Tuesday, January 19, 2010

We're effed

Well: health care reform is dead. Coakley's loss means that the Democrats have one vote short of a filibuster-proof majority, which is giving centrist Democrats an excuse to run for cover. Democratic support for the bill is caving as speak, as Jim Webb volunteers that there will be no more votes on heath care until Scott Brown is seated, and no less a Massachusettes liberal than Barney Frank rules out this possibility as well. Senator Evan Bayh is already acknowledging the election as a rebuke to the Democratic agenda.
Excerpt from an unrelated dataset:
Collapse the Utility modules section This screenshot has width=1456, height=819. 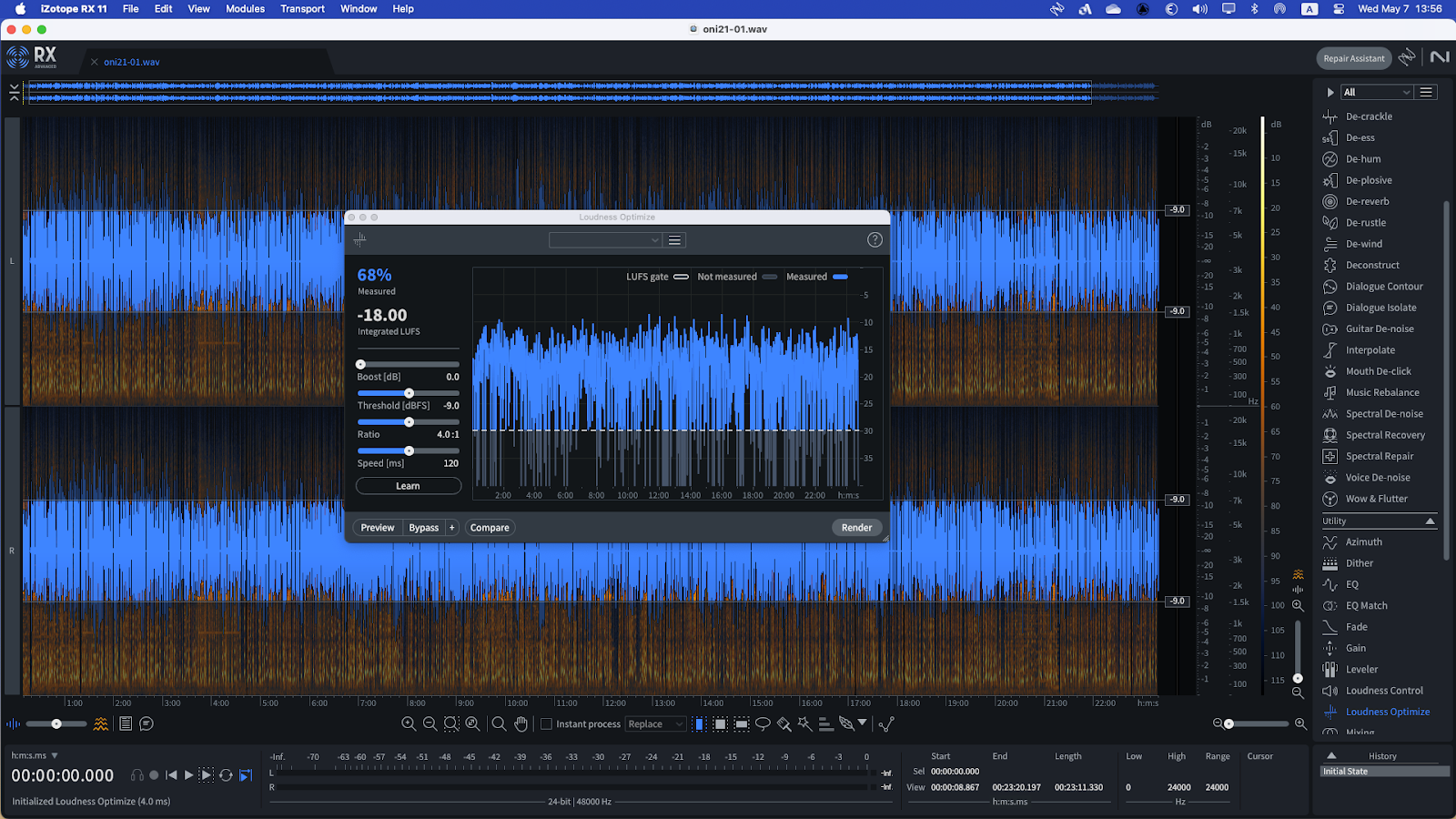point(1430,521)
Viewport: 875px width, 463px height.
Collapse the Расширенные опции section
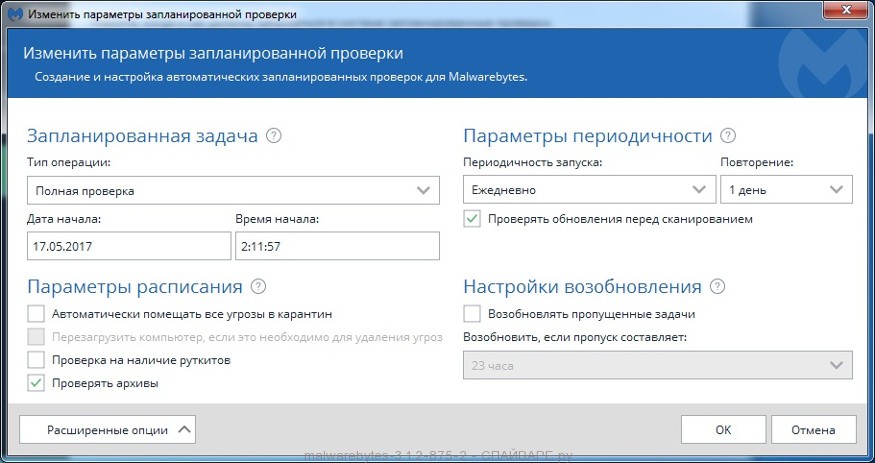107,429
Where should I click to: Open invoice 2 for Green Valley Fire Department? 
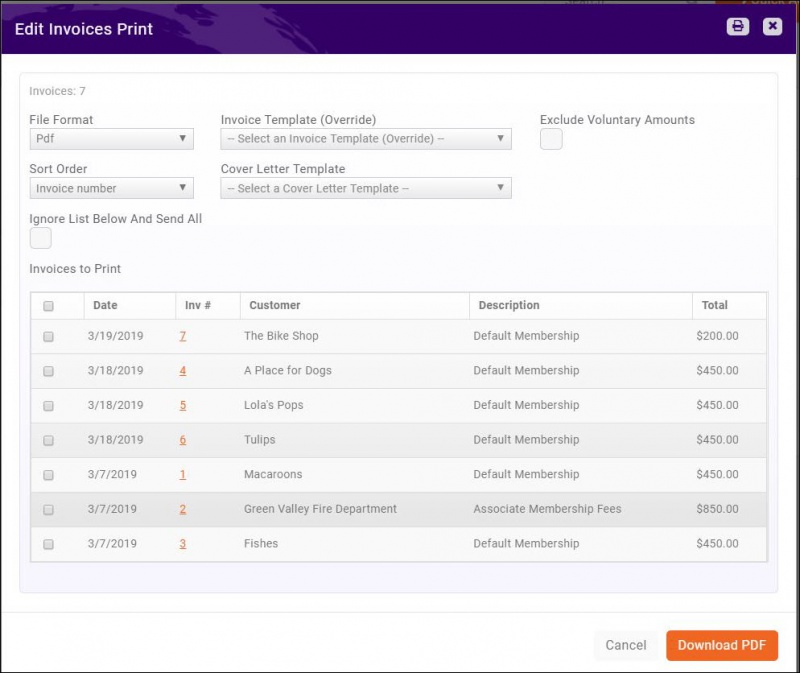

But this whole experience proves something more than a failed attempt by Democrats to reform health care insurance: it shows that the United States government is incapable of passing major legislation that will solve our biggest problems. Health care needs to be reformed, one way or another: its costs are spiraling out of control, and the ranks of the uninsured keep growing. If costs continue growing apace, the federal government will go broke paying for Medicare in the next fifty years.
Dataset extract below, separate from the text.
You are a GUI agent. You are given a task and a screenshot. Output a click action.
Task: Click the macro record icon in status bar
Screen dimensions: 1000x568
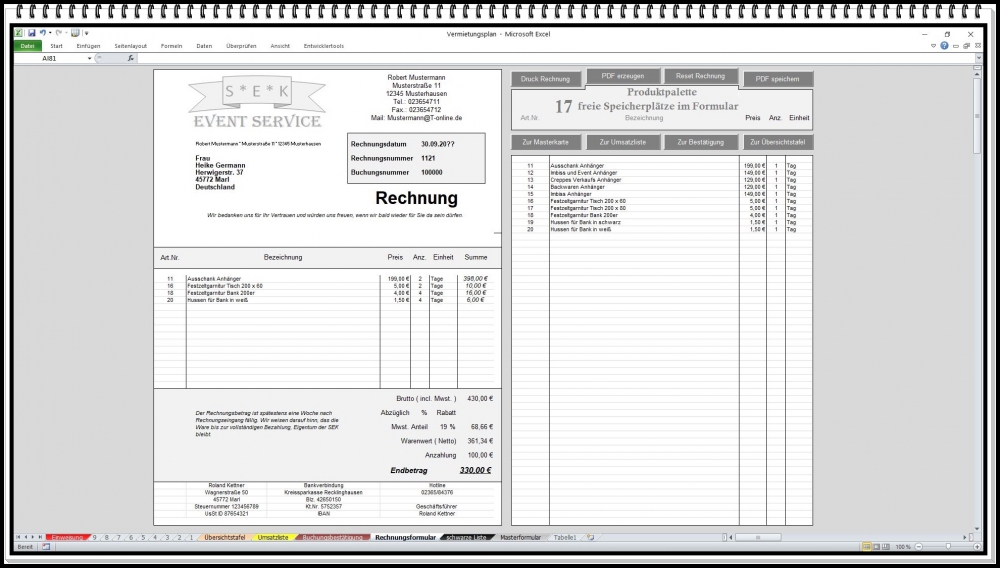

Of course, broadening health care insurance isn't the only way to solve the looming budget problem; you could go the Republican route, and cut entitlements. The problem is: no Republicans are seriously advocating this. Scott Brown ran on a platform of not reducing a penny of Medicare spending, and he supports Massachusettes' own universal health care program. Indeed, the fact that the Dem's reform package would have resulted in Medicare spending cuts was used by Republicans as a talking point against the legislation. And of course, it was a Republican President and Congress that last decade passed Medicare Part D, the largest expansion of entitlements since the passage of Medicare itself--all of it funded with deficit spending (which is to say, none of it was funded at all).
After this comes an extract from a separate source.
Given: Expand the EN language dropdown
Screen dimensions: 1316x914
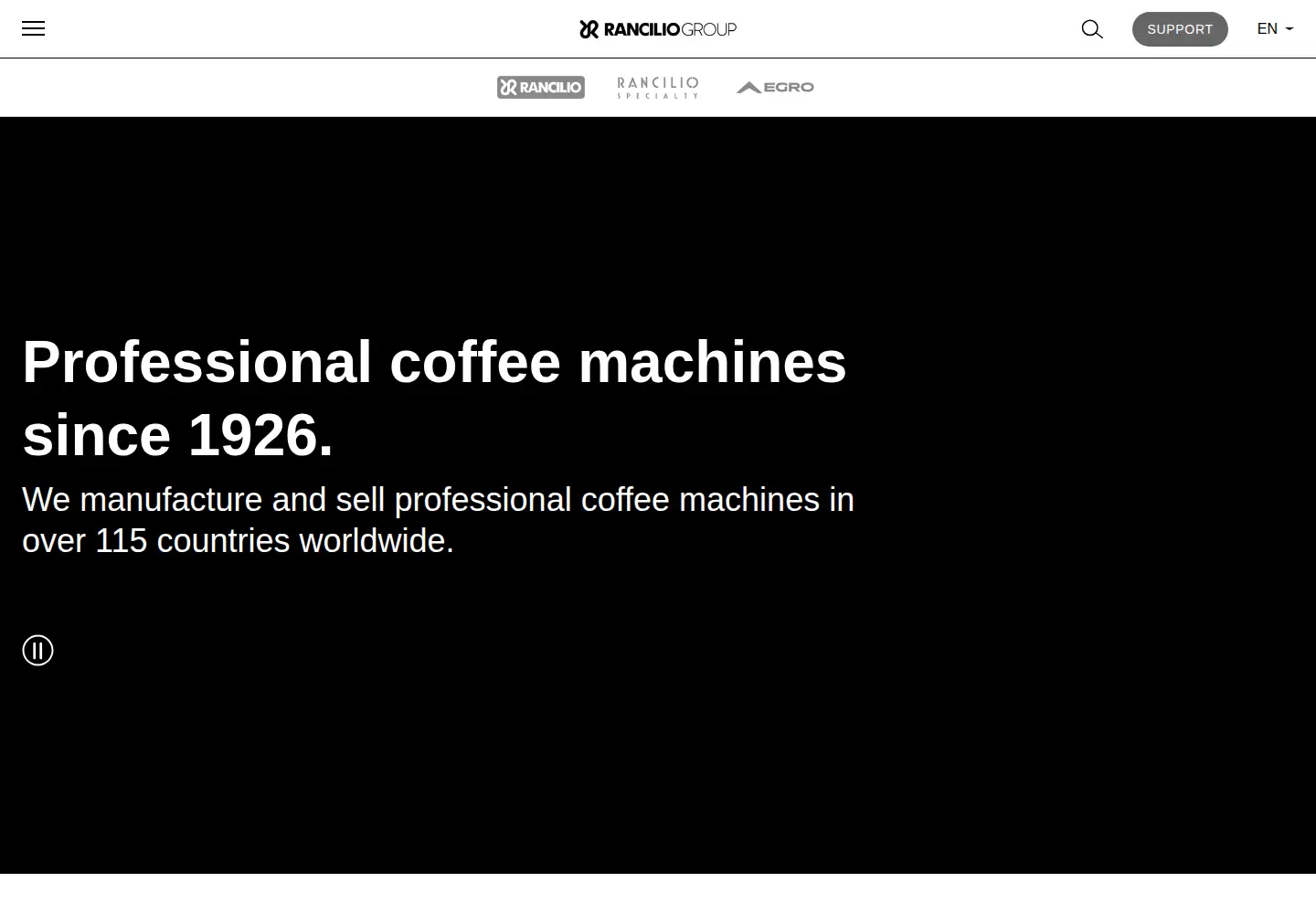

Now, ultimately this failure is attributable to the rules of the Senate--specifically, the recently adopted practice of requiring a 60 vote supermajority to pass any legislation whatsoever. If a simple majority was all that was needed to get something through, the legislation would have passed in the middle of last year. But so long as this supermajority requirement remains, it will be impossible for either party to pass any legislation that is capable of solving our nation's biggest problems. I think it would behoove the leadership in both parties to agree to abolish the filibuster in a set period of time from now (6 years, say, when it is unknown which party will be in power). Otherwise crucial legislation--whether it is coming from the left or the right--will continue to crash on the shoals of arcane procedural votes in the Senate.